Credit: Roger Dooley
Could podcasters be the next profession to be replaced by AI? What about radio and TV commentators?
When you look at the terrible AI-generated text articles and useless chatbots we see today, you’re probably saying, “No way!” But before you dismiss that notion, let me share the results of an experiment I ran.
Spoiler: we’re not quite there yet, but we’re a lot closer than you might think.
Google’s NotebookLM AI model
In the last few days, I’ve been trying out NotebookLM, an experimental AI model from Google, which is a RAG-locked model and only uses information you upload, making it less prone to errors and hallucinations than ChatGPT, Claude, and other AI models.
For example, I uploaded my books “Friction” and “Brainfluence” to a notebook and asked NotebookLM to compare them. Within seconds, it produced a compelling comparison of the content and style of the two titles. Its analysis proved to be accurate, and it was able to extract citations without fabricating any.
Instant “podcast” creation
Here’s a surprising fact: Google recently added a button to NotebookLM to create a podcast-like audio conversation between two people. Not a “human” exactly, but an AI voice. There are no controls or settings, just a “Generate” button. It uses whatever you have uploaded to that particular notebook – articles, research papers, books, etc.
The results were surprising.
After a short wait, we were greeted with a 15-minute conversation about the idea of Friction. The script and audio pairing was excellent. The language was casual and conversational. The two speakers were chatting back and forth between each other, occasionally interrupting and adding thoughtful “um”s. Most importantly, they sounded completely human. Listening to the short samples, it’s hard to imagine it was an AI.
I continued experimenting and created a short video using two avatars from another AI tool, HeyGen, combined with Google Audio, and the results were again surprising: the conversation video wasn’t perfect, but it was better than many of the videos of humans you can find on YouTube.
Because Google Audio is a single audio clip with both voices, I had to create a male and female version of the video and manually cut and match the voices. If I could export the two audio tracks separately, it would be much easier to create the video.
From a content and audio perspective, I’d say Google has managed to get past the “uncanny valley” – the video version with avatars is very good, but a little more likely to be detected as an AI.
There are a variety of possible use cases if Google were to turn what is currently a demo version into a working tool: it would need to allow users to choose the number of speakers, their ages, genders, accents, and languages, and specify length, topic details, etc. Generating video conversations with avatars within NotebookLM (or wherever this tool ends up) seems well within Google’s technical capabilities.

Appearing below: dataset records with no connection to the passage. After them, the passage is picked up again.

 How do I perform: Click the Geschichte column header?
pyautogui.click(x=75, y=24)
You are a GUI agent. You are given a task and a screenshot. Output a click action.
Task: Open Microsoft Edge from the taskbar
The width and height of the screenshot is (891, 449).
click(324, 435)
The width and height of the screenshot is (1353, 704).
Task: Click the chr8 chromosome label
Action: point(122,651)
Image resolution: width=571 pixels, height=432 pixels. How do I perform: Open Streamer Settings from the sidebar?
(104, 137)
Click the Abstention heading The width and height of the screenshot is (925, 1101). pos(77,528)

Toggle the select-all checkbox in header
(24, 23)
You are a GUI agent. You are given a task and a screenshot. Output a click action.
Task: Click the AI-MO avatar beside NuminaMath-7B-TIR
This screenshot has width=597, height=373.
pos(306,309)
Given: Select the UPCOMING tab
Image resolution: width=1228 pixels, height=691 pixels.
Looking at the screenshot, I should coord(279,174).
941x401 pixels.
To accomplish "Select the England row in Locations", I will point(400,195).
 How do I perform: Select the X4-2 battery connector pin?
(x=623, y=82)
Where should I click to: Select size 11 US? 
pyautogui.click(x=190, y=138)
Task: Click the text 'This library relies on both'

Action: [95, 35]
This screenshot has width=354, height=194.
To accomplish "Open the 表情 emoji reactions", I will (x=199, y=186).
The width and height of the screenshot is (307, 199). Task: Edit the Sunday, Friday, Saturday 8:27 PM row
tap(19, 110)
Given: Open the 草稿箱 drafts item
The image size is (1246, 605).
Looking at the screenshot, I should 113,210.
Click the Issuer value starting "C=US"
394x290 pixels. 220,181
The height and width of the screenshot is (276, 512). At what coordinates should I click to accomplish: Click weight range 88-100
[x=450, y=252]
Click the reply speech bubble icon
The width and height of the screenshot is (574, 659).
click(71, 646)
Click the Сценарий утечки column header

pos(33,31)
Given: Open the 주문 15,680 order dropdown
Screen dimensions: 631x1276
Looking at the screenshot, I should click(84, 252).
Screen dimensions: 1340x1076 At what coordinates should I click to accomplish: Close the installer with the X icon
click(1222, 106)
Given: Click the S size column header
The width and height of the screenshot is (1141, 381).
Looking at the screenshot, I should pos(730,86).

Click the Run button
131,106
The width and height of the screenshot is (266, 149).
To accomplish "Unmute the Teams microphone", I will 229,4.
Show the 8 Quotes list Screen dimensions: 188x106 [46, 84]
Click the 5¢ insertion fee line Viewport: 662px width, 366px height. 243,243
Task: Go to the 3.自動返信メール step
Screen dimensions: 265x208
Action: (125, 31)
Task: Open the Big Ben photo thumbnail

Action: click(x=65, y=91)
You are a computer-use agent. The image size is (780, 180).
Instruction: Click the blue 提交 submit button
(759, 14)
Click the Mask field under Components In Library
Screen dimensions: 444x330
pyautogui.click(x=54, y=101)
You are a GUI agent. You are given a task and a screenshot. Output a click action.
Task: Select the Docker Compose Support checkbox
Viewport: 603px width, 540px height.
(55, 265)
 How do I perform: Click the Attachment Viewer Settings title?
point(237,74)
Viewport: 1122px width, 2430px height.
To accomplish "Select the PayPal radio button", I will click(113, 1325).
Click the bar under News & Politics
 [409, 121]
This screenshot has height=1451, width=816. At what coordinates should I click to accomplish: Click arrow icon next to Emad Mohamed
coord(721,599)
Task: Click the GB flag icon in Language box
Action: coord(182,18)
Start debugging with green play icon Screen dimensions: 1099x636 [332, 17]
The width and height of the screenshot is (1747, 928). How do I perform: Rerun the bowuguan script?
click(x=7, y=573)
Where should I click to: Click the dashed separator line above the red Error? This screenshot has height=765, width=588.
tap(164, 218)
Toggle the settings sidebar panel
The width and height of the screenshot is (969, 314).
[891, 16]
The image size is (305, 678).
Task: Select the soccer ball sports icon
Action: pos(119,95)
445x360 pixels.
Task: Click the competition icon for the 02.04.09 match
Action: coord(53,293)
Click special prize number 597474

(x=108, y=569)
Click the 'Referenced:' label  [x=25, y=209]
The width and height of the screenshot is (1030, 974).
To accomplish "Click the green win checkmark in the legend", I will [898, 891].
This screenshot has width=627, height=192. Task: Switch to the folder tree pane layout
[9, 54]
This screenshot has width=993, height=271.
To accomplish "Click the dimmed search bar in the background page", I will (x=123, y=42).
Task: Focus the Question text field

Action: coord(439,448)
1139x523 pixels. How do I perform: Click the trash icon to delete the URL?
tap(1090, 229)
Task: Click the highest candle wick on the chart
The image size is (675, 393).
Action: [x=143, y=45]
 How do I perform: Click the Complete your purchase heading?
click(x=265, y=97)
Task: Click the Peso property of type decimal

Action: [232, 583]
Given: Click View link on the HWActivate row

Even now, I find NotebookLM’s audio summarization feature useful; one colleague has taken a long article and used it to create a compelling audio summary. As my testing shows, it can produce an easy-to-understand summary of a book. I would also certainly consider offering an audio conversation version of an online article instead of or in addition to the audio narration version.
What would you use it for? Do you find this novel AI feature exciting, creepy, or just not that useful?